When starting off in this holistic healing business, I early on had many rapid positive results. That got me enthusiastically started on my spiritual path. Finally, I was having releases from many issues that had plagued me for years. As I learned to hear the Divine, I found concrete, effective tools that I could implement and dissolve away my problems. Having been a teacher, it was easy for me to figure out ways to then show others how to achieve similar results. However, it seems that we each reach a time when it feels as if we’ve run into a wall. For me, what is often happening for me now appears to be that I’ve cleared away the easier issues and now to go further and heal more in me, I have to go even deeper into core issues that I’ve spent a lifetime of shoving under the rug. Ouch, that really, really hurts when I run into those walls that I so effectively build for myself. So now what do I do?
For me, in the past, I would have cut and run. Rather than facing issues that were no longer serving me, or in reality, never had been, I would run away in order to avoid conflict or shove my feelings inside and not express what I was feeling.
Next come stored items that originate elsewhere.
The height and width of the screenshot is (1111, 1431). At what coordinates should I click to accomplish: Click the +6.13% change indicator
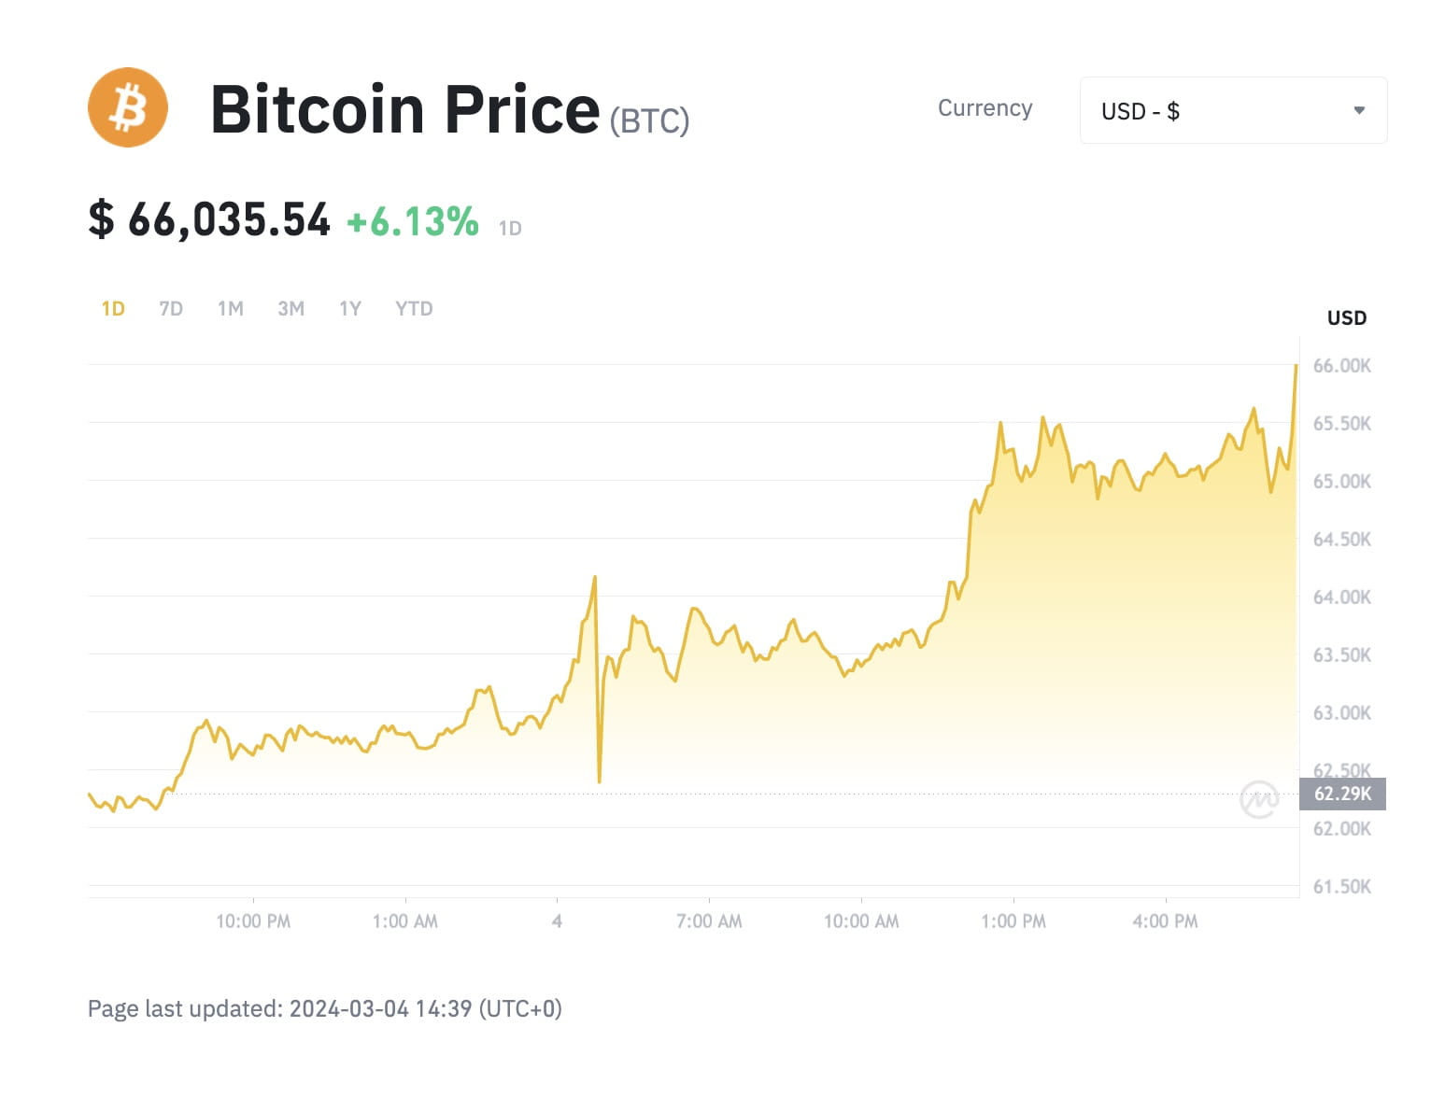(x=412, y=222)
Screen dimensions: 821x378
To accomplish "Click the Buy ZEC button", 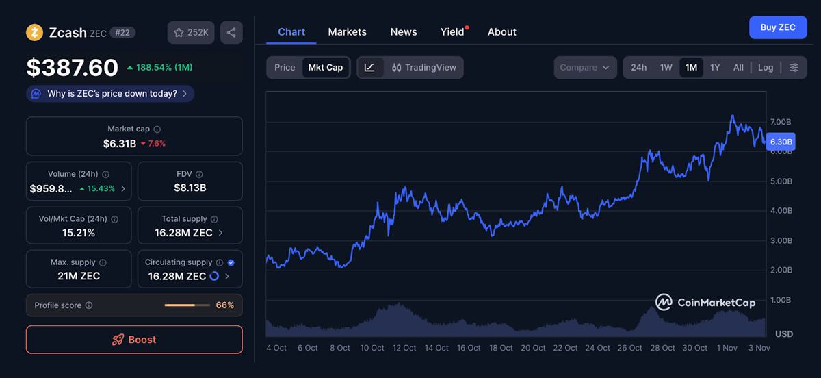I will 778,27.
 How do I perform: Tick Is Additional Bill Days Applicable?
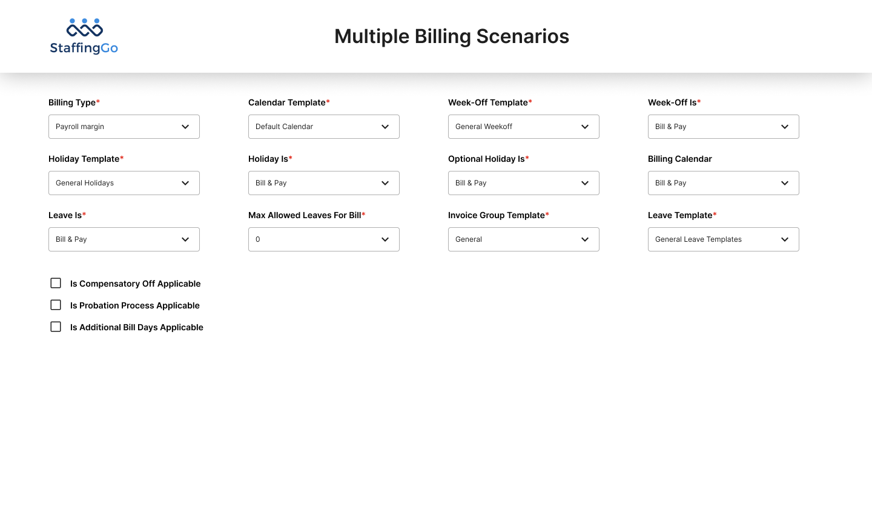56,327
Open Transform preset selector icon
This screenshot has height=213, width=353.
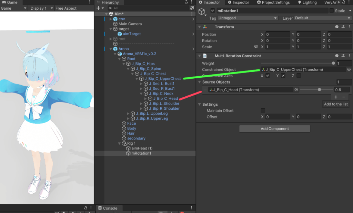tap(343, 27)
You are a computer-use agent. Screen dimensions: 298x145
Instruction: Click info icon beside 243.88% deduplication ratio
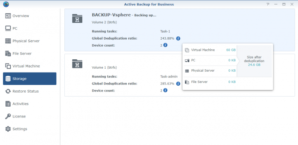pyautogui.click(x=178, y=38)
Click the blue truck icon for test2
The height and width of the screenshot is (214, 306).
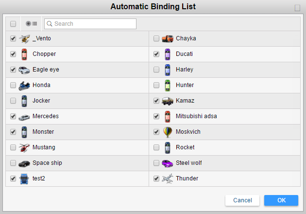(x=24, y=178)
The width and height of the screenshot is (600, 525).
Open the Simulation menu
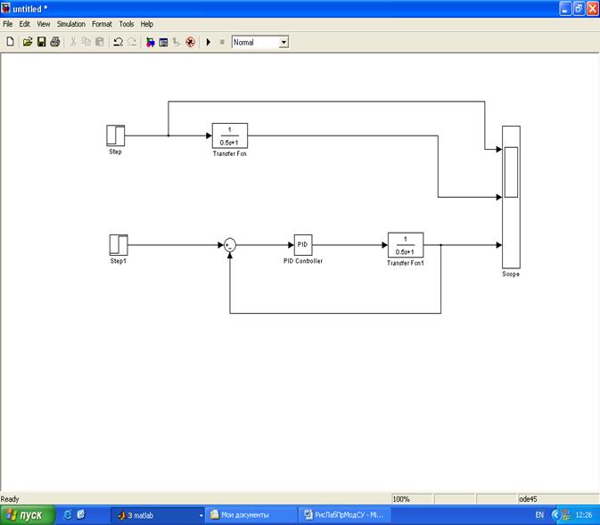click(71, 24)
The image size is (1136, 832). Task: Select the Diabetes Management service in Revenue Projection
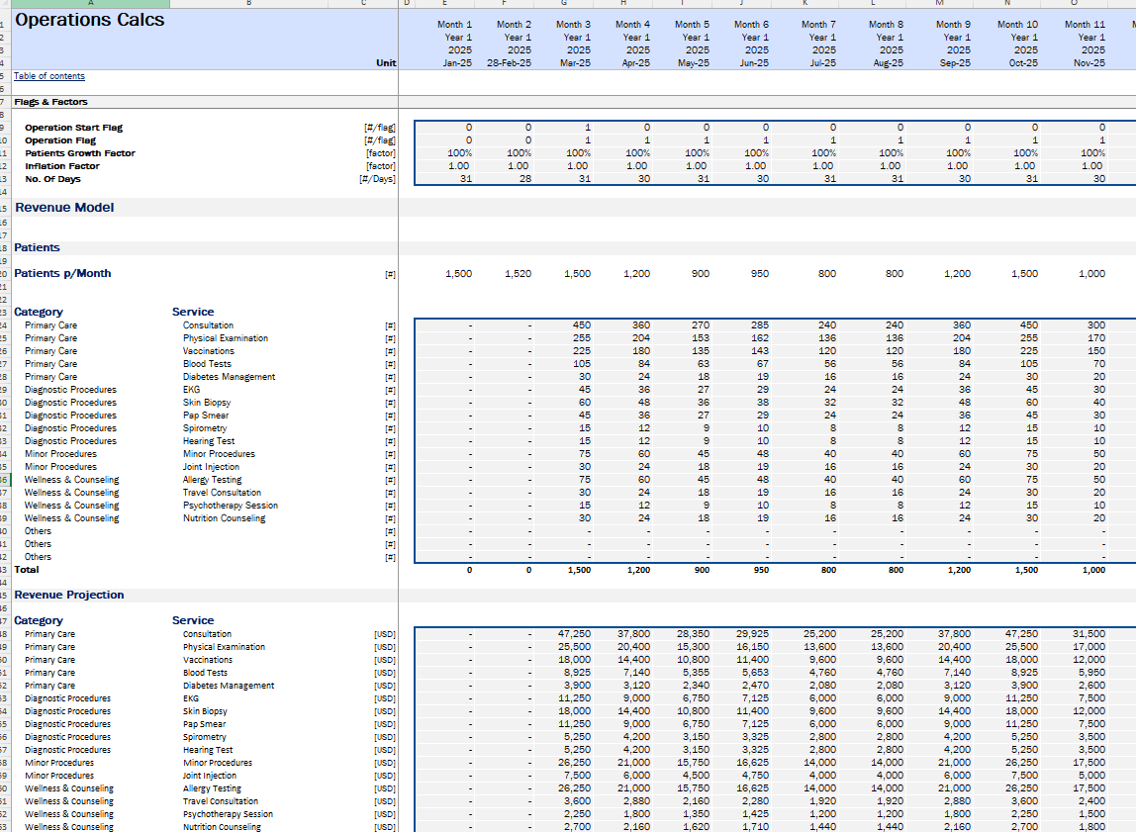pos(229,686)
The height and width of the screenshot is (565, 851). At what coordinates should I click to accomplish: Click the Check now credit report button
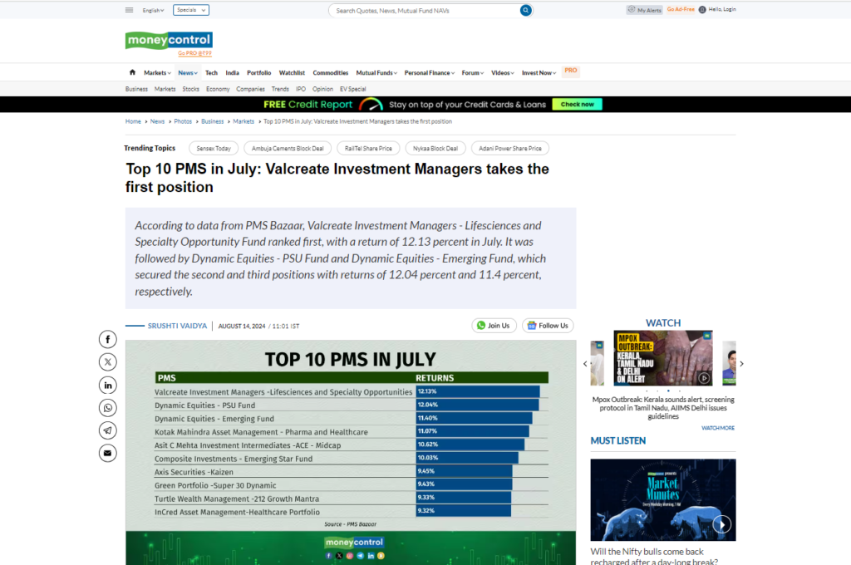click(577, 105)
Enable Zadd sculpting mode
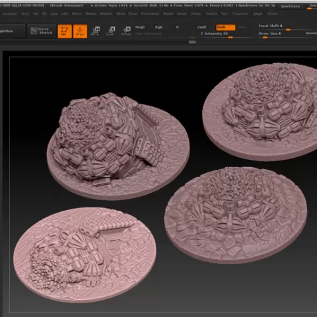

As a result, I faced years of physical pain and many surgeries as my body was screaming at me trying to get me to listen. However, what I’m learning now and trying to embrace with all of my being is that I am creating my own reality in order to learn the lessons that I was sent here to learn this life time. Part of my “soul’s contract” this lifetime seems to be about getting out from playing the victim. A major, painful part of that lesson is owning that the faults I’m pointing the finger about with regard to others are really projections of my own shortcomings. I’m either doing something similar to what they’re doing or am using their actions to create a stir so I won’t look at my own activities. It’s so much easier to proclaim to the world about somebody else’s heinous doings than admit to my own actions.
So, having recently run into a very big wall of my own creation, I’m having to pick myself up, dust myself off, look at my own reflection in the mirror and ask to forgive myself. Hopefully the ones with whom I’ve hurt will move forwards with me. If not, then perhaps I need to move along my own path. I am proud of myself for at least making some movement and not staying wallowing in my usual hole. I once had a vision where I saw all of humanity being on a racetrack, hunched down at their starting blocks and ready to run the race of Life. When the starter’s gun went off, some people rushed straight forward, full of purpose and resolve and quickly made it to the finish line. I wandered off the track, up into the bleachers, back out onto the track, went around in circles for awhile, and then moved forward a little. Some of the other runners in this metaphor of the race of life disappeared in a “poof” and reappeared back at the beginning of the track, as if they were starting over again in a new life. However, when I changed my vantage point to looking down on the race from above, rather than being in it, I could fast forward and see that all of the runners eventually got to the end of the race. It’s that “knowing” that I’ll get there eventually, wherever “there” is that keeps me going.
I’d like to end with the thought that healing has to be hard is just a belief, and if it’s a belief it can be changed and healed. My take is that anything can be healed; I may just not know how to do it yet. In other words, it’s not a Universal given that any of this work has to be difficult. That idea, unfortunately, seems to be one that I’m very invested in right now. Ideally, when you’re in the Flow of Life, issues and conflicts come up, you rise up and over those rocks and continue down stream. The trick is not to keep going round and round in circles in some backwater eddy, but to get back out into that amazing Flow and keep traveling on.
When are some times that you’ve run full force into a wall that you built for yourself? Was it a one time collision or do you keep running full tilt at the barricade that you create over and over? How did you get yourself out of the self-defeating loop of repeating negative patterns?